La elección presidencial no está resuelta, aunque Javier Milei goce del embellecimiento mediático que deriva por el influjo del vencedor. Contra su figura y el resplandor fetichista esculpido por una sociedad agotada hasta de la observación, el ministro de Economía y competidor en nombre del oficialismo, Sergio Massa, emula a una suerte de Don Quijote sosteniendo su aventura a pesar del desánimo que siembran, incluso, los que propiciaron su candidatura desde el kirchnerismo.
Por más extraño que parezca, diversos sectores de la coalición gubernamental se empeñan en repetir los errores de 2015, cuando Daniel Scioli perdió en ballotage con Mauricio Macri por indesmentible falta de apoyo de la fracción más dinámica del por entonces Frente Para la Victoria. “Yo vi cómo desfilaban los legisladores delante de Cristina (Fernández de Kirchner) y, cuando ella preguntaba por qué creían que se había perdido la elección, le respondían que se había perdido por el candidato”, contó un militante que supo ser asesor parlamentario de un encumbrado despacho en el Congreso.
La anécdota refiere a la soledad con la que Massa emprende su epopeya. En diferentes tribus, circula una paradójica pero auspiciosa conjetura para la suerte del tigrense: cuesta creer que el líder del Frente Renovador haya aceptado poner la cara para una derrota catastrófica.

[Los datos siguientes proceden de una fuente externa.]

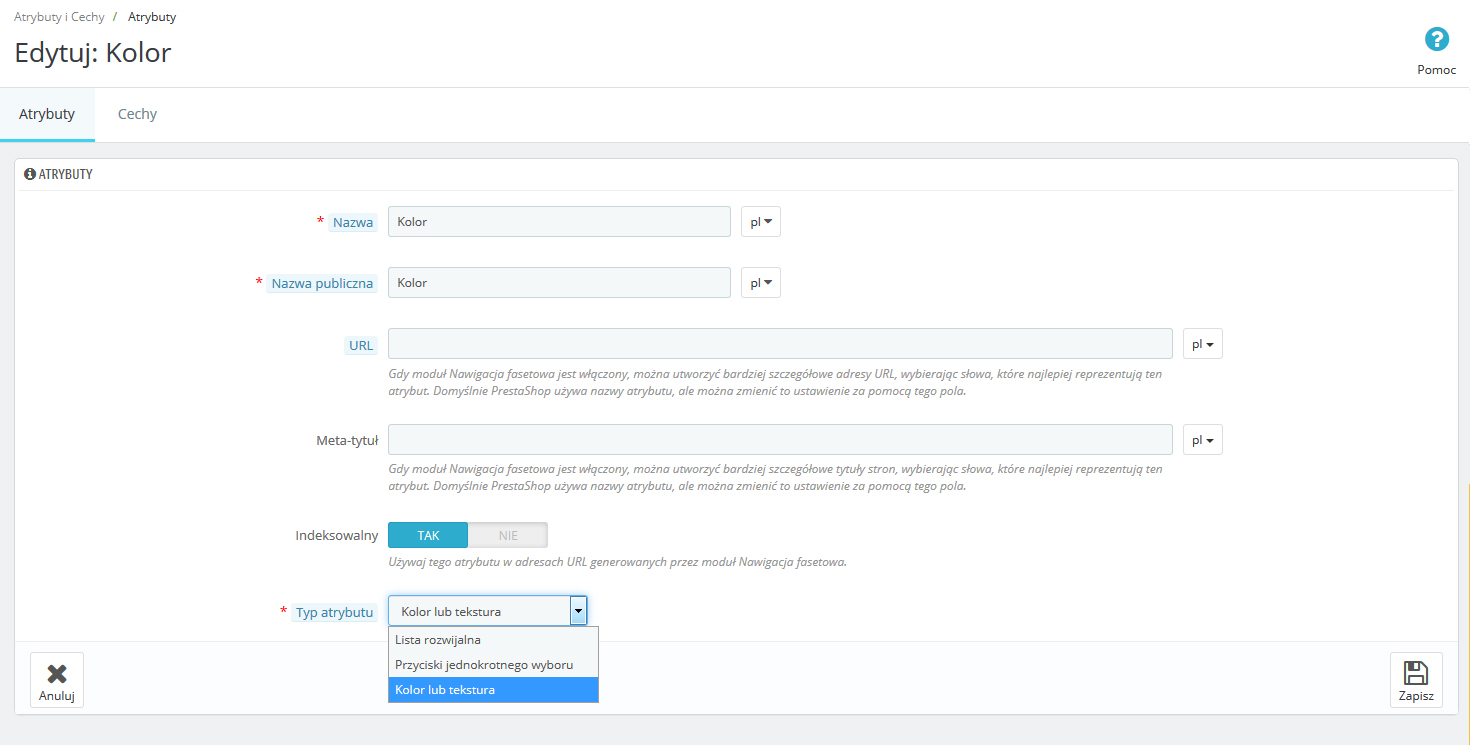Click the Anuluj X icon
1470x745 pixels.
pos(57,673)
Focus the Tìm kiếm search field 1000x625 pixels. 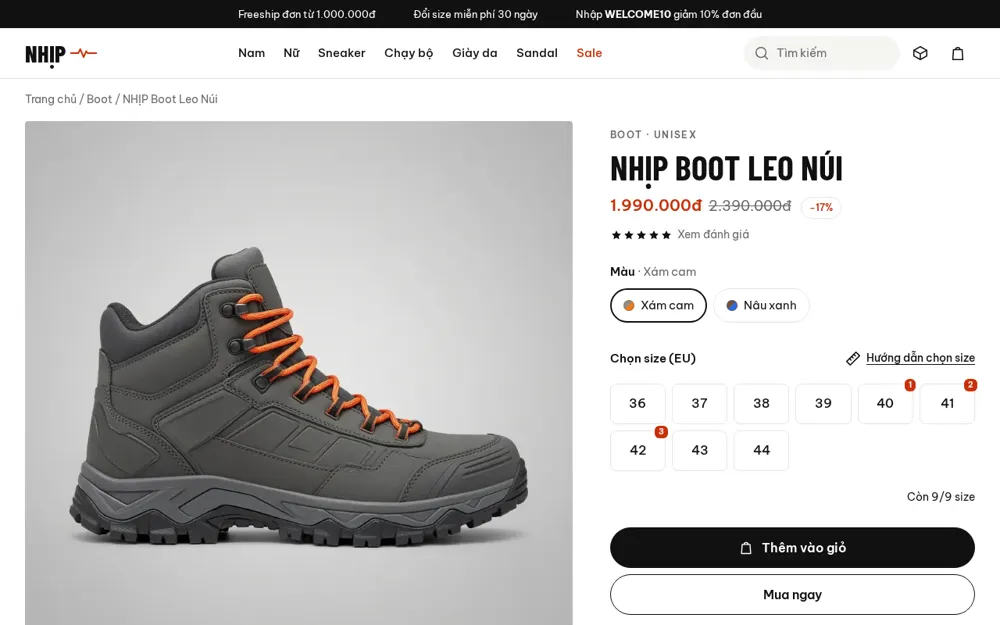pos(821,53)
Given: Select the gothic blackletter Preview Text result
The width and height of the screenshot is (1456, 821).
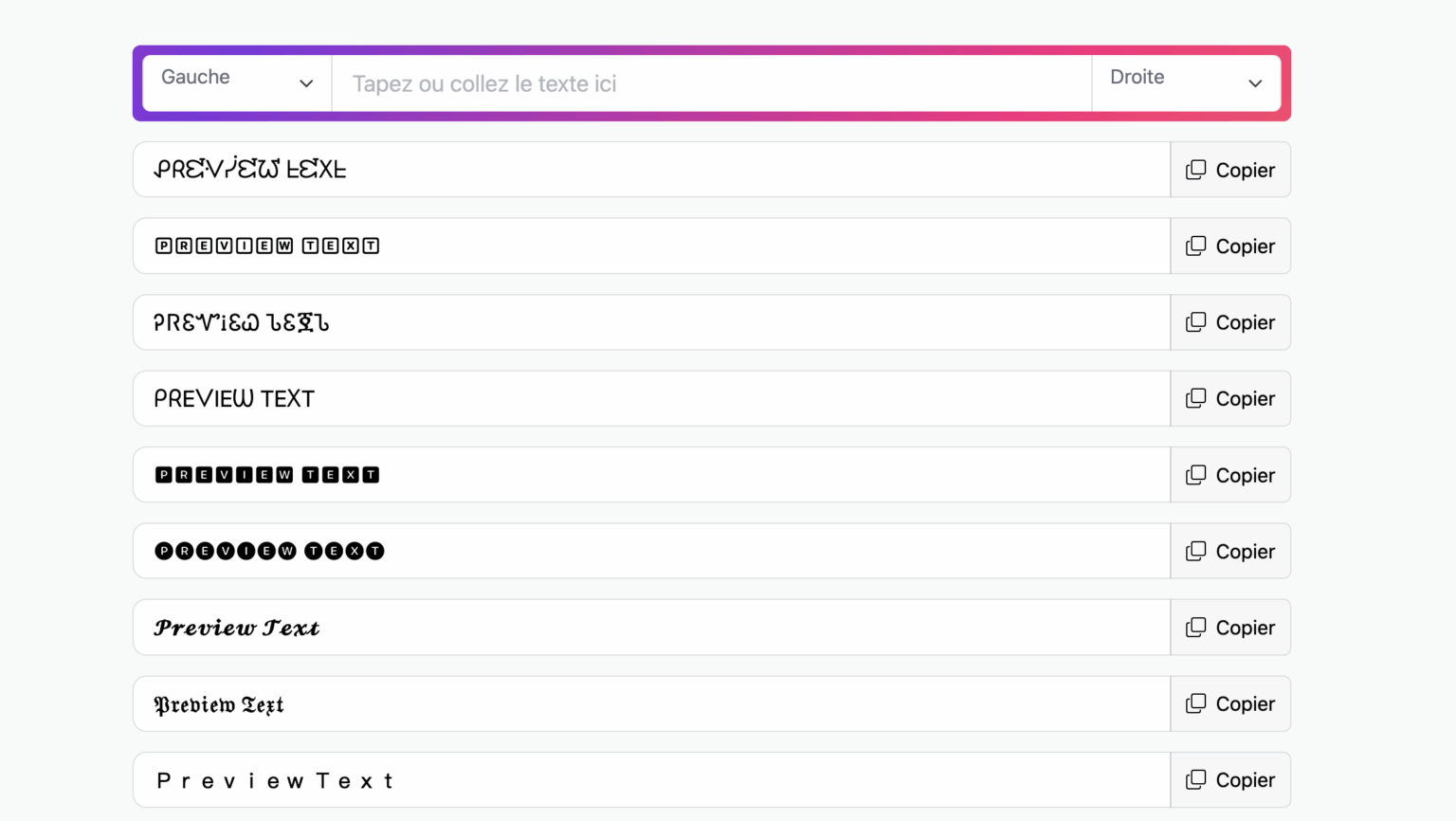Looking at the screenshot, I should click(219, 704).
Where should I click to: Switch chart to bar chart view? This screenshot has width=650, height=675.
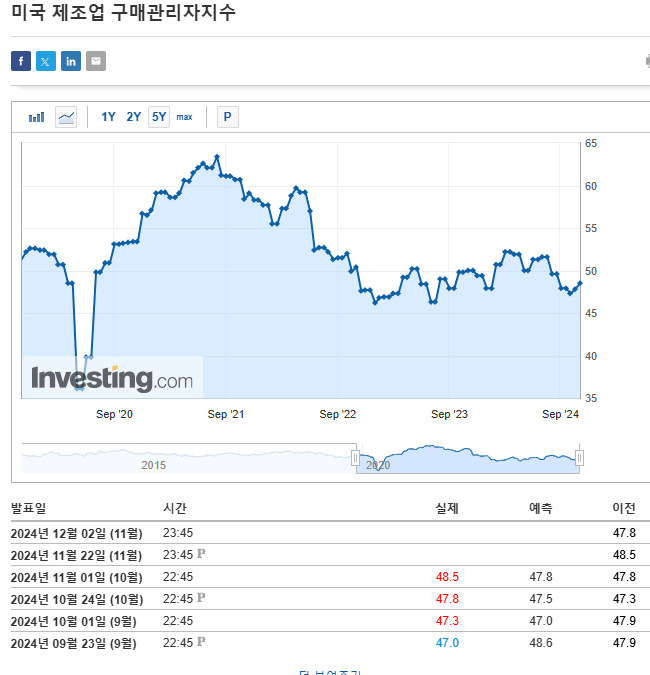[37, 117]
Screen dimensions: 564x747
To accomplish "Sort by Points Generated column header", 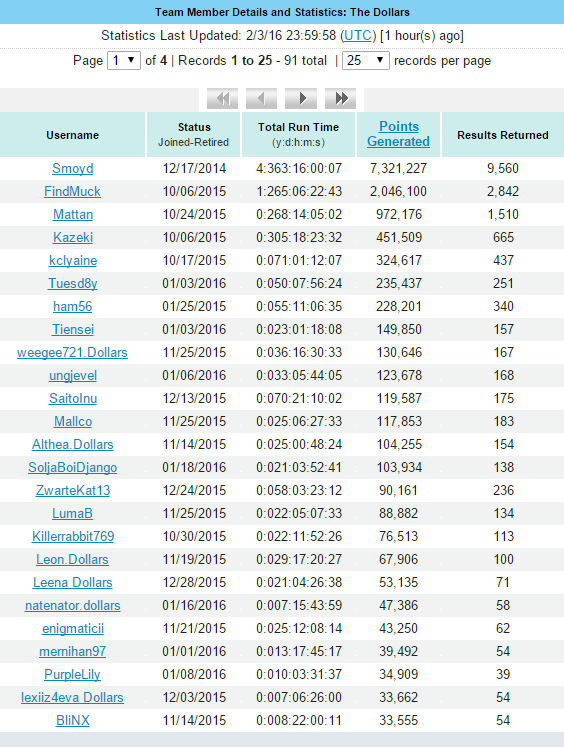I will (399, 134).
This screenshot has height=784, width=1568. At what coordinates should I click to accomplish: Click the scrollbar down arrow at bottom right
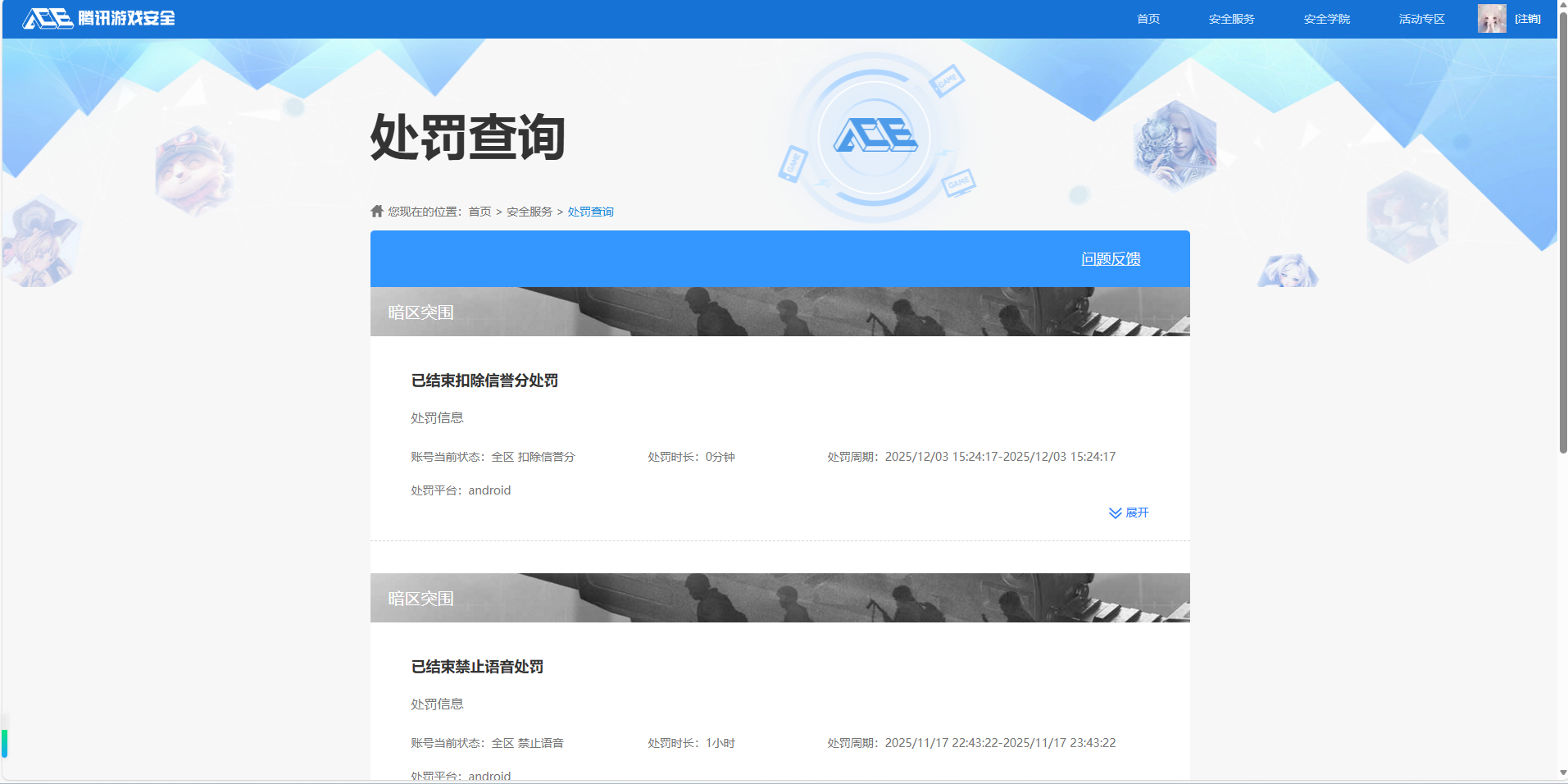point(1561,772)
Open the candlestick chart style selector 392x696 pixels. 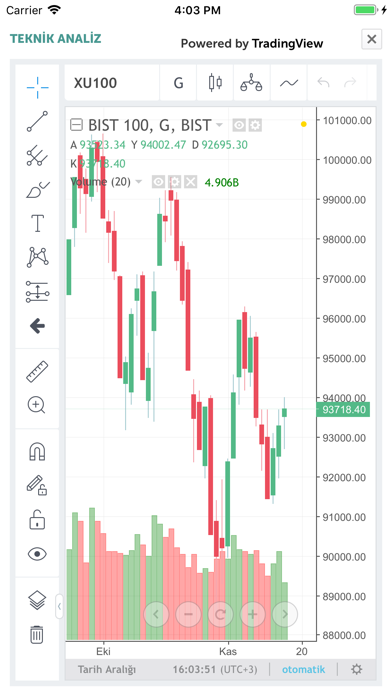point(215,83)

Como si fijaran los cimientos para que la arquitectura discursiva que imputa carácter de “casta” a los principales dirigentes peronistas, la reticencia de la conducción estratégica de un movimiento desvencijado para proceder con inyecciones anímicas con el objetivo de que crezca la agitación del nombre de Massa hasta que cale en el electorado condena a la angustia y la desposesión a los mismos sectores populares que, jactanciosamente, dicen que representan. Los guardianes de una capilaridad territorial que no acreditan, al parecer, dudan sobre los atributos del candidato y miden la cantidad de barro en su calzado, cuyo saldo sería siempre insuficiente.
Aunque poco importen las cualidades y, todavía menos, las biografías de los soldados, huelga una pedagogía de las organizaciones populares sobre el resto de la sociedad: las citas con las urnas son el revestimiento cívico de una lucha política interminable. Así, el sufragio se ejerce con los dientes apretados y el sobre y la boleta se empuñan como una faca.
En consecuencia, Massa no es otra cosa que una herramienta, concebida como punto de acumulación o palanca para detener el avance de la amenaza más grande contra el país después de los acontecimientos que desembocaron en el golpe militar de 1976.
Por eso, los cuestionamientos acerca de su procedencia, el registro de sus traiciones y su apego al libreto liberal que, junto a la propia Vicepresidenta, le reprochaban no hace mucho al mismísimo Martín Guzmán carecen de sentido. Lo único que vale la pena evaluar, en este contexto crucial para un ensamble de formaciones partidarias untadas con plasticola, es la disposición táctica de cada elemento.
Tal como el personaje de Bert Cooper alecciona al joven buchón de Pete Campbell en Mad Men, cuando pretende deschavar a Don Drapper sobre la identidad oculta que lo convertiría en desertor de la Guerra de Corea, “un hombre es el lugar que ocupa”. Y toda victoria se construye, en cualquier campo en disputa, sobre la fuerza y gravitación en un territorio. Lo demás es, apenas, ornamentación para timbear el destino de una nación.